Given request:
Rewrite all of the material below, replacing "Image resolution" with "Screenshot size" and leaving everything else unchanged. Omit the pictures from your answer.

[Click-target data]

--

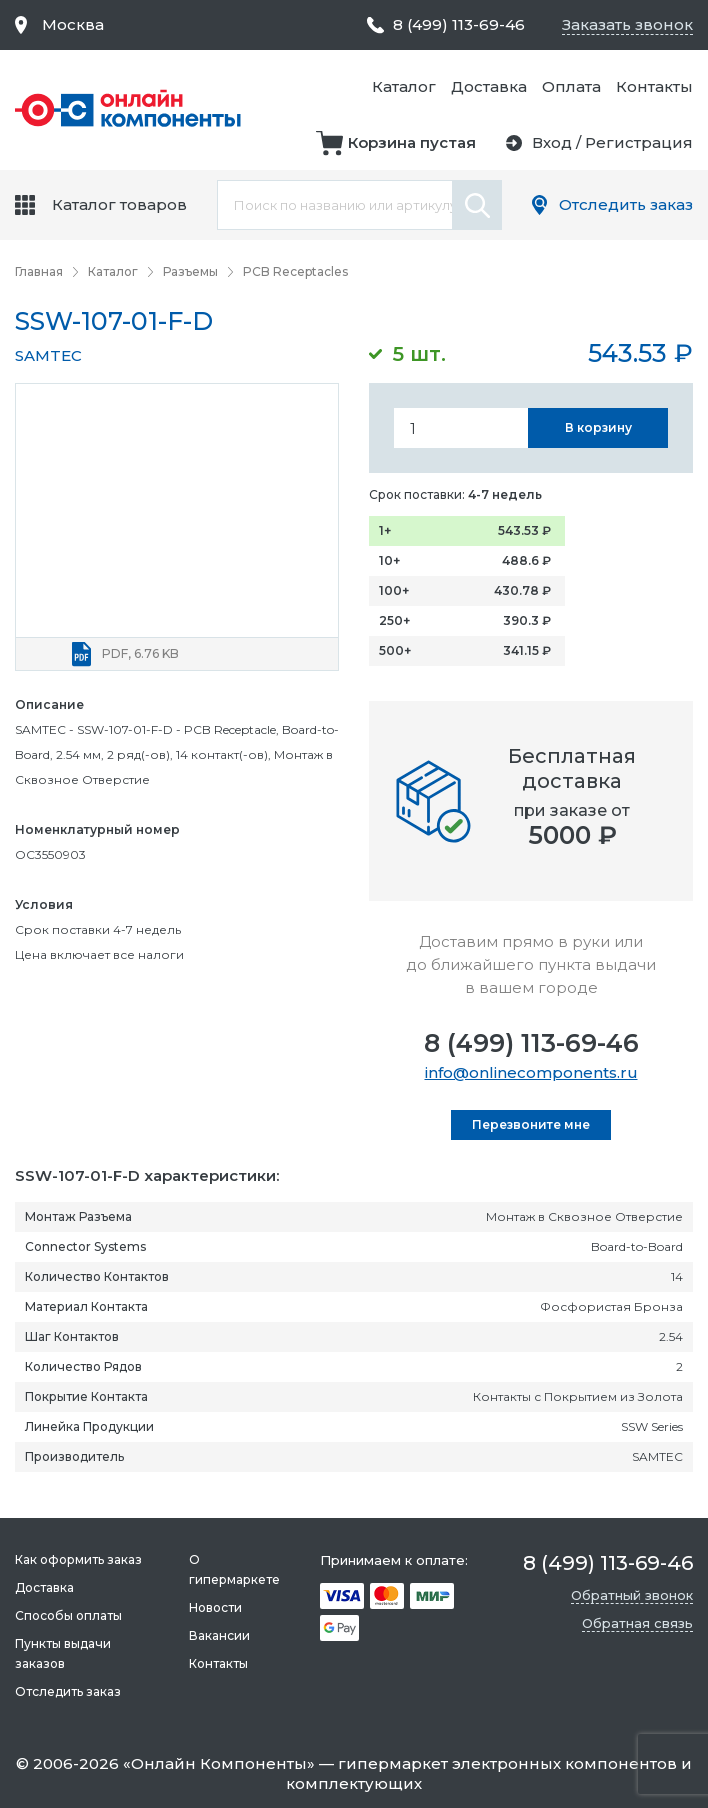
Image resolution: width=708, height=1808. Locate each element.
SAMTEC (48, 355)
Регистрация (639, 142)
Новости (215, 1607)
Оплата (571, 86)
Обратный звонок (632, 1595)
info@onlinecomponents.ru (531, 1072)
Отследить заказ (626, 204)
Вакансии (219, 1635)
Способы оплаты (68, 1615)
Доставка (489, 86)
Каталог (404, 86)
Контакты (654, 86)
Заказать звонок (627, 24)
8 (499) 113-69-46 (531, 1043)
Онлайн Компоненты (219, 1763)
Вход (552, 142)
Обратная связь (637, 1623)
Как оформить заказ (78, 1559)
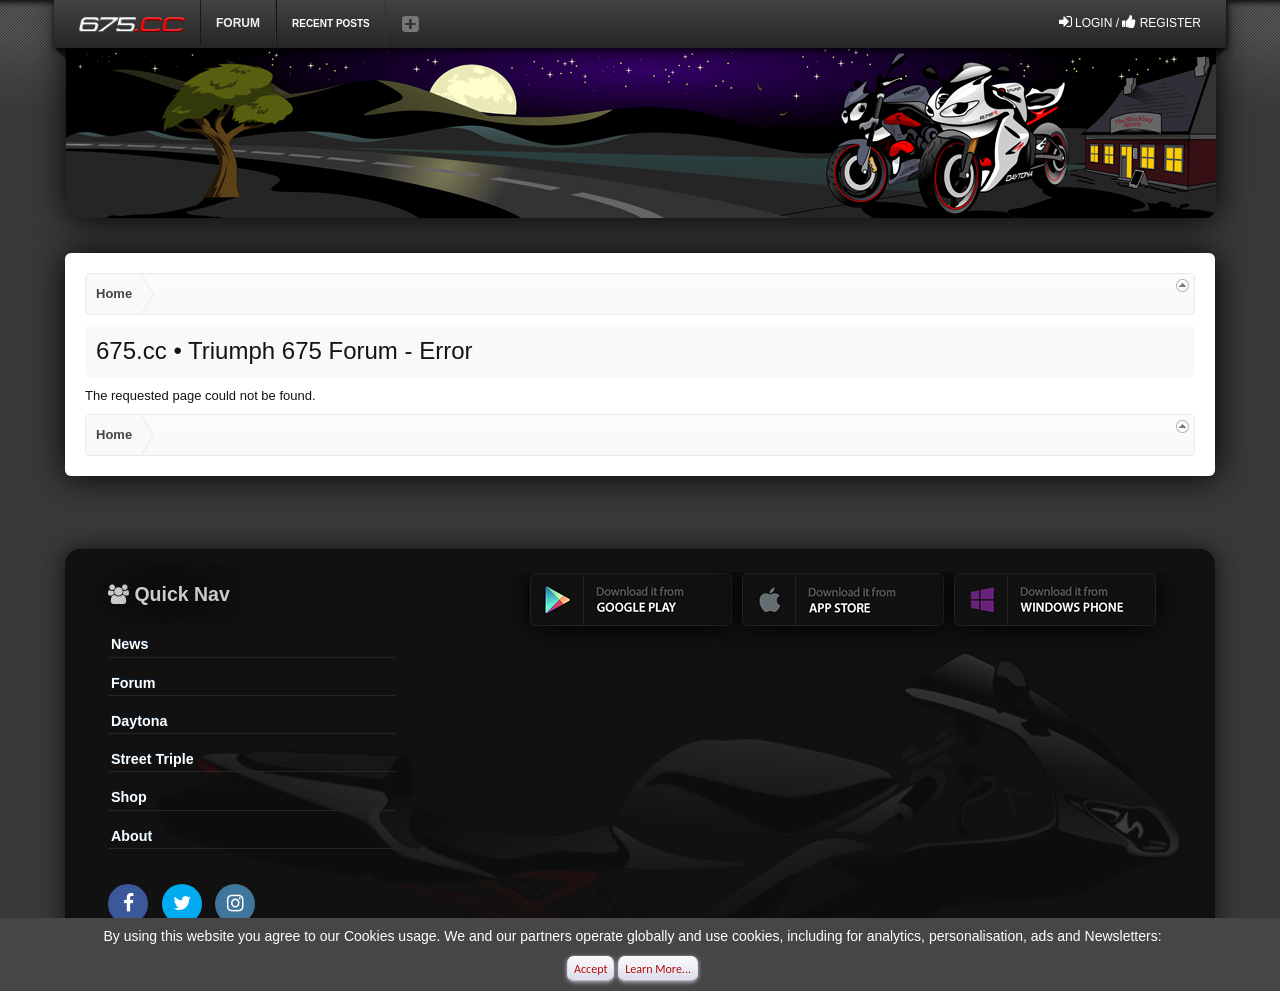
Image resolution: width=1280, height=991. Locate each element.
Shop (129, 797)
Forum (238, 23)
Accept (590, 969)
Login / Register (1130, 22)
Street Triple (152, 759)
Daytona (139, 721)
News (129, 644)
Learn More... (658, 969)
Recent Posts (331, 23)
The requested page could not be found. (200, 395)
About (131, 836)
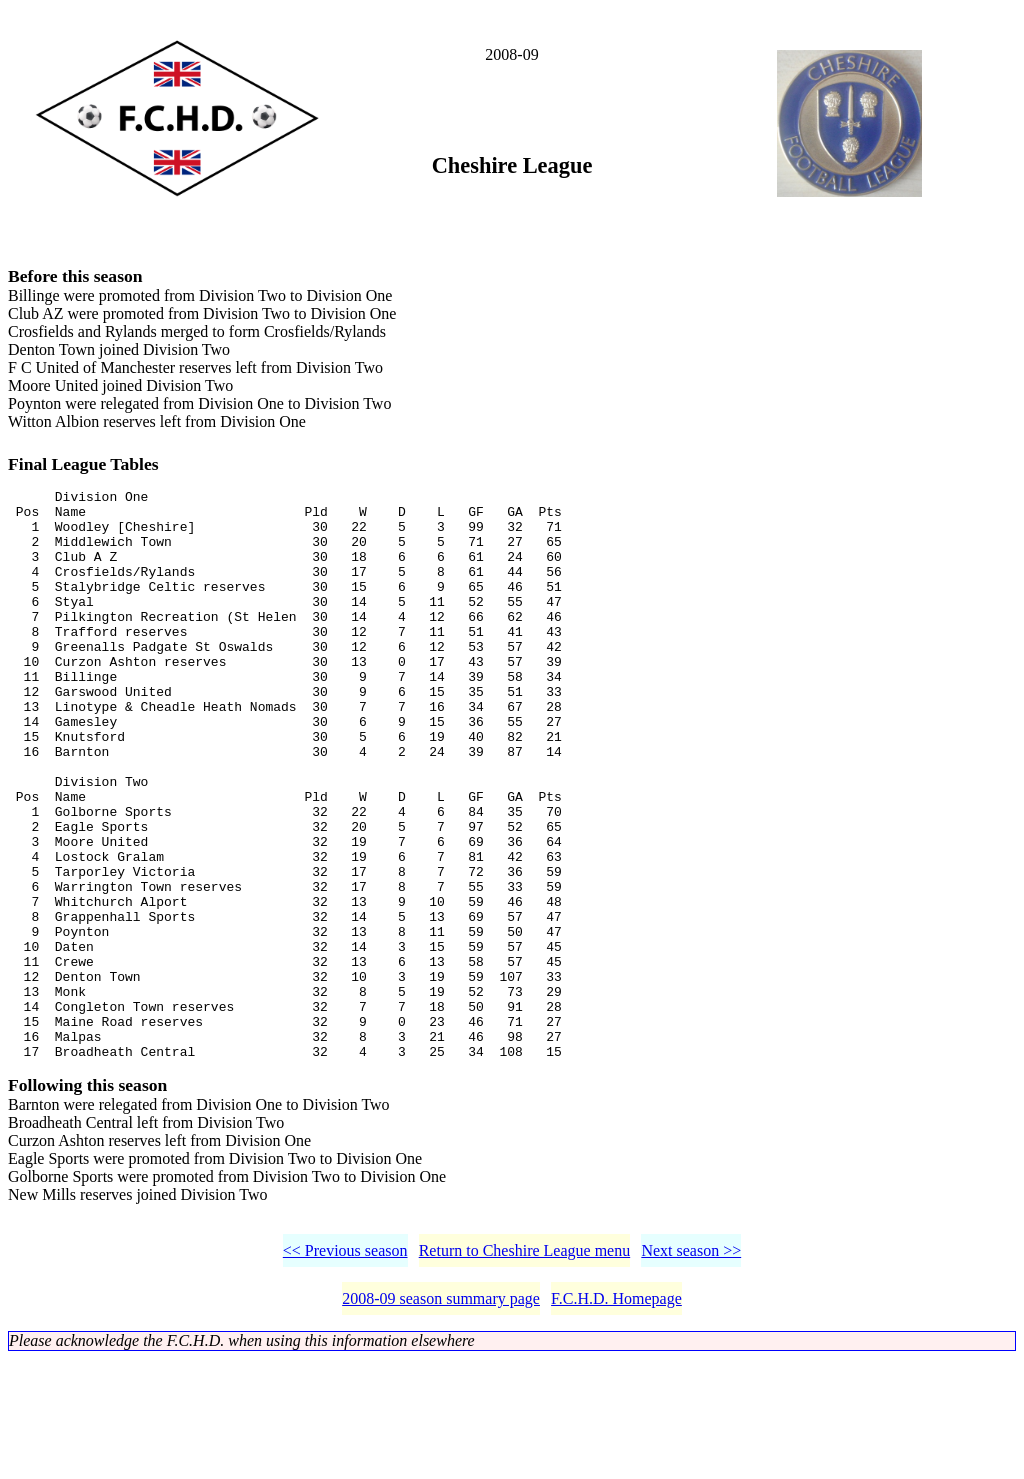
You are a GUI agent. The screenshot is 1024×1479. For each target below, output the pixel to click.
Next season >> (691, 1370)
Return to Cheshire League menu (525, 1370)
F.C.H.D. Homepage (616, 1418)
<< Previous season (345, 1370)
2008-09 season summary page (441, 1418)
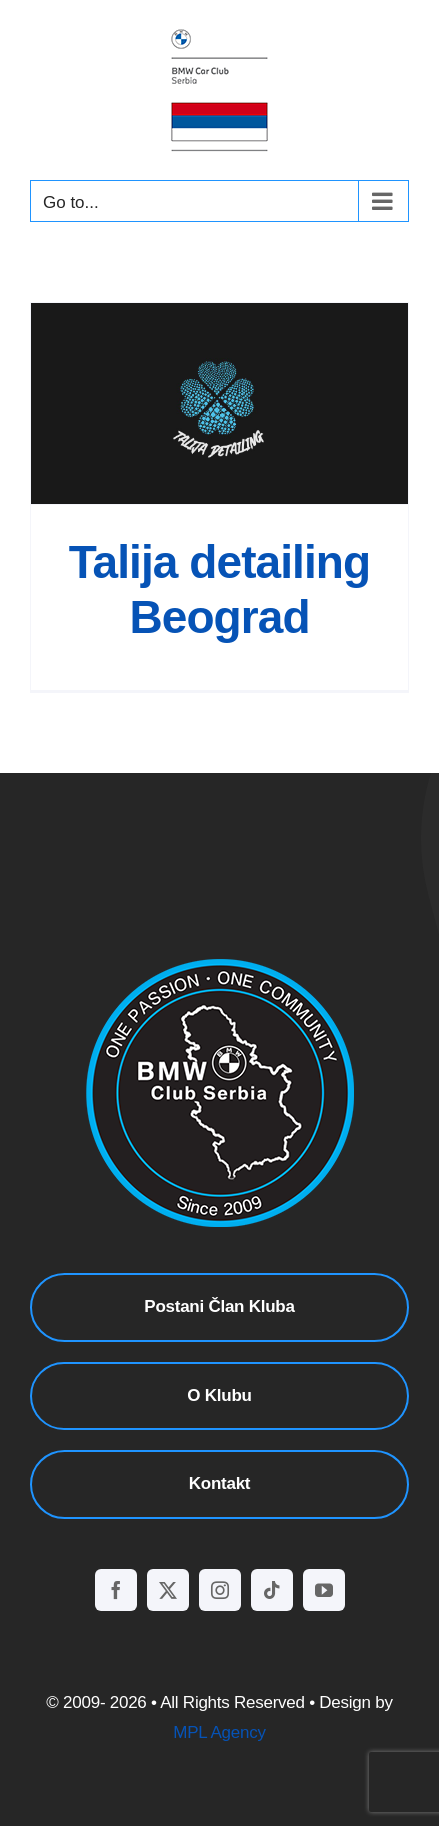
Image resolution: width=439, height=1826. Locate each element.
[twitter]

--

Complete answer:
Screenshot size: width=708, height=1808. Locate each element.
SAMTEC (48, 355)
Регистрация (639, 142)
Новости (215, 1607)
Оплата (571, 86)
Обратный звонок (632, 1595)
info@onlinecomponents.ru (531, 1072)
Отследить заказ (626, 204)
Вакансии (219, 1635)
Способы оплаты (68, 1615)
Доставка (489, 86)
Каталог (404, 86)
Контакты (654, 86)
Заказать звонок (627, 24)
8 (499) 113-69-46 (531, 1043)
Онлайн Компоненты (219, 1763)
Вход (552, 142)
Обратная связь (637, 1623)
Как оформить заказ (78, 1559)
Screenshot size: width=1280, height=991. Locate each element.
Shop (129, 797)
Forum (238, 23)
Accept (590, 969)
Login / Register (1130, 22)
Street Triple (152, 759)
Daytona (139, 721)
News (129, 644)
Learn More... (658, 969)
Recent Posts (331, 23)
The requested page could not be found. (200, 395)
About (131, 836)
You are a GUI agent. The screenshot is 1024×1479. For each target below, output the pixel to click.
Next season >> (691, 1370)
Return to Cheshire League menu (525, 1370)
F.C.H.D. Homepage (616, 1418)
<< Previous season (345, 1370)
2008-09 season summary page (441, 1418)
Screenshot size: width=439, height=1826. Locate each element.
[twitter]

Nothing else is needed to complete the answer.